→ **Written exercise**:
Count the lines in the material that contain the word "each", and give only the number.

→ **Records for this exercise**:

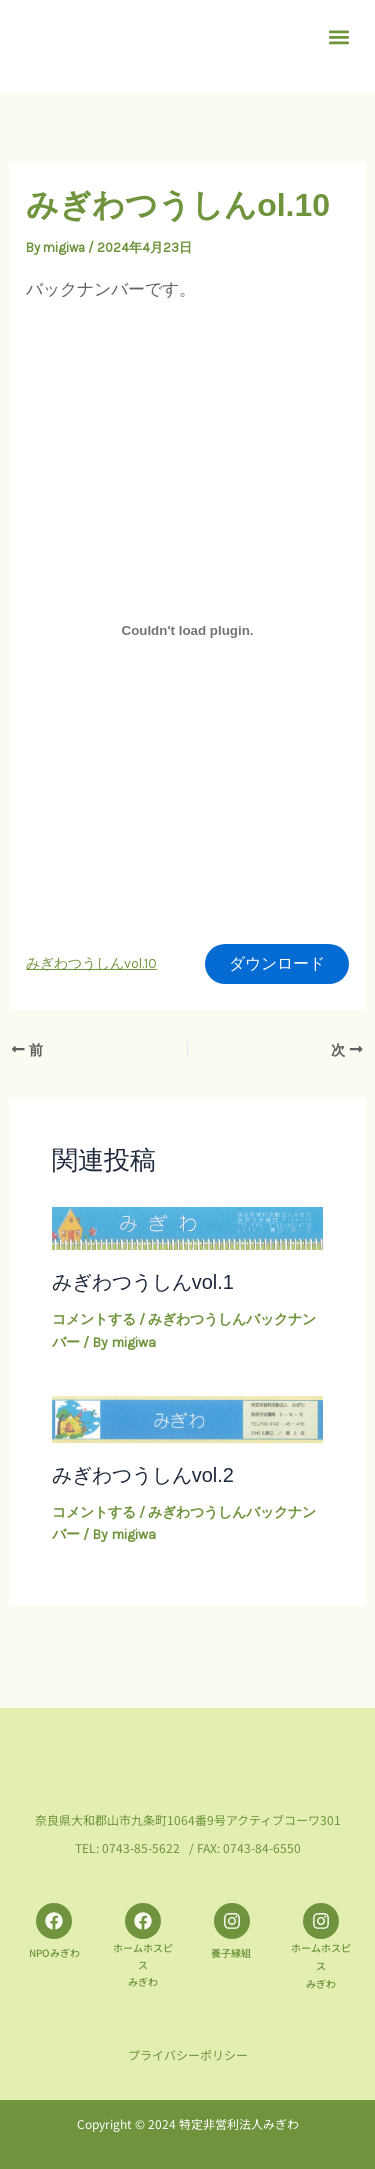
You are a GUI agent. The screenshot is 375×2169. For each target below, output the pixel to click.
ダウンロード (277, 963)
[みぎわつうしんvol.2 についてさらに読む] (188, 1418)
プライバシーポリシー (188, 2054)
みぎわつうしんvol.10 (91, 963)
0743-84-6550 (262, 1848)
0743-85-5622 (141, 1848)
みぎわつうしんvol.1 (143, 1282)
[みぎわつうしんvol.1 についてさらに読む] (188, 1227)
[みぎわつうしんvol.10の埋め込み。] (187, 630)
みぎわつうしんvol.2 (143, 1475)
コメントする (94, 1319)
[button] (338, 36)
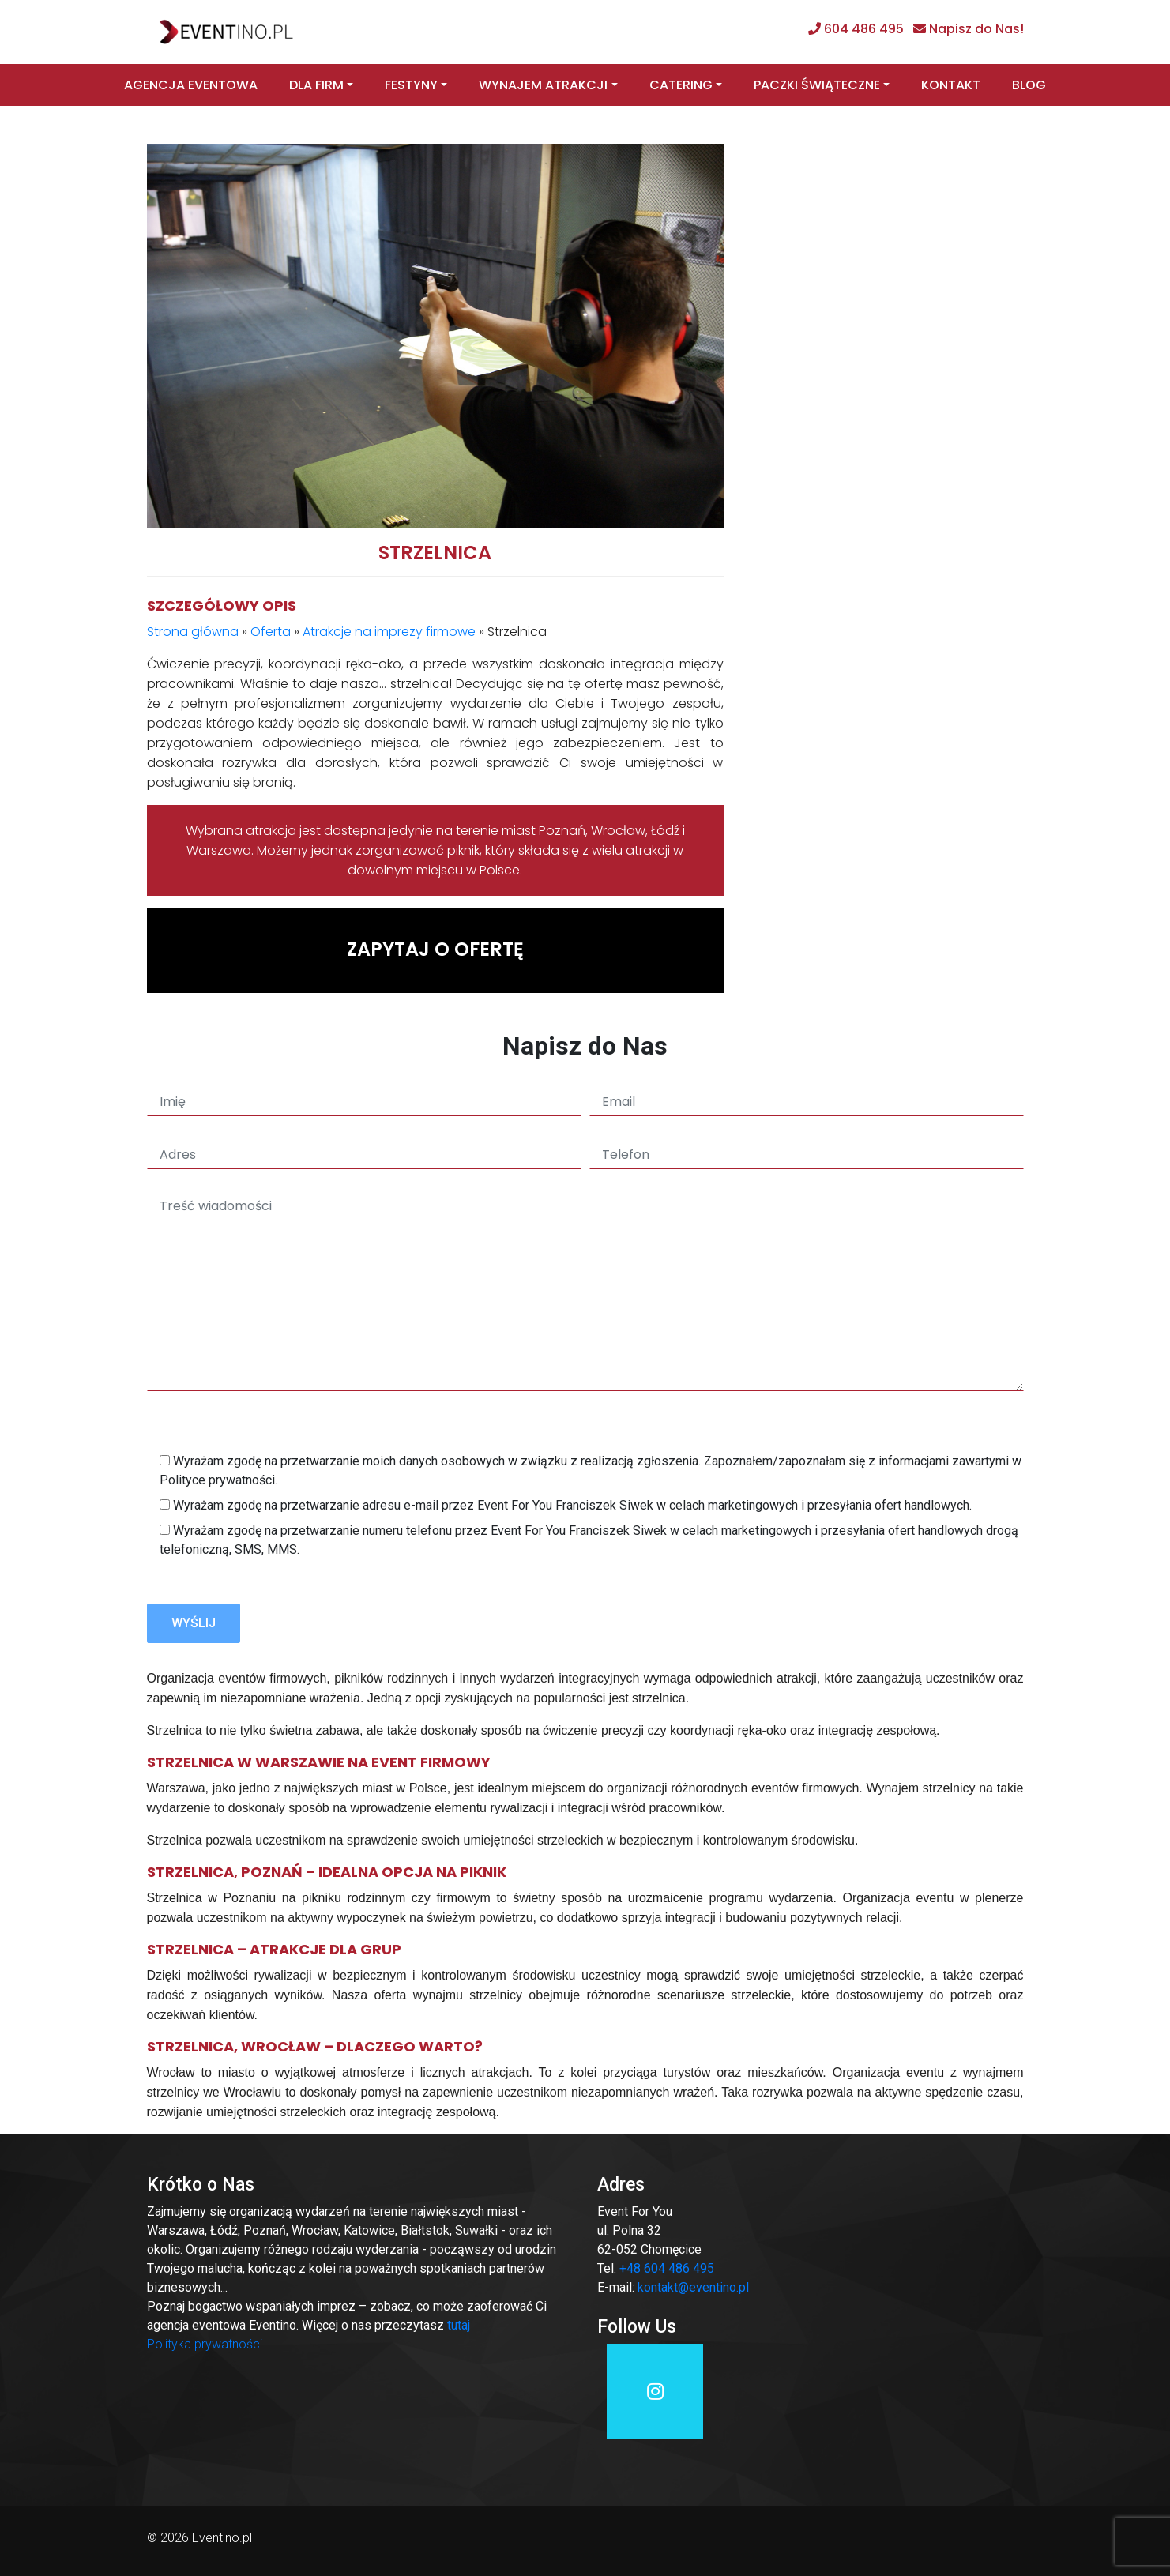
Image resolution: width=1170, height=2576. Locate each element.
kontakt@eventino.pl (693, 2287)
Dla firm (316, 85)
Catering (681, 85)
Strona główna (193, 631)
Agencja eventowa (191, 85)
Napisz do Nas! (976, 29)
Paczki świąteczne (817, 85)
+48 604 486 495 (666, 2268)
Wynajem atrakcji (543, 85)
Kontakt (950, 85)
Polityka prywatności (204, 2344)
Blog (1029, 85)
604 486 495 (864, 29)
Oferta (270, 631)
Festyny (411, 85)
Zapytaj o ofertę (435, 949)
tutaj (458, 2325)
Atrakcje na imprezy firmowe (389, 631)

→ **Answer below**:
2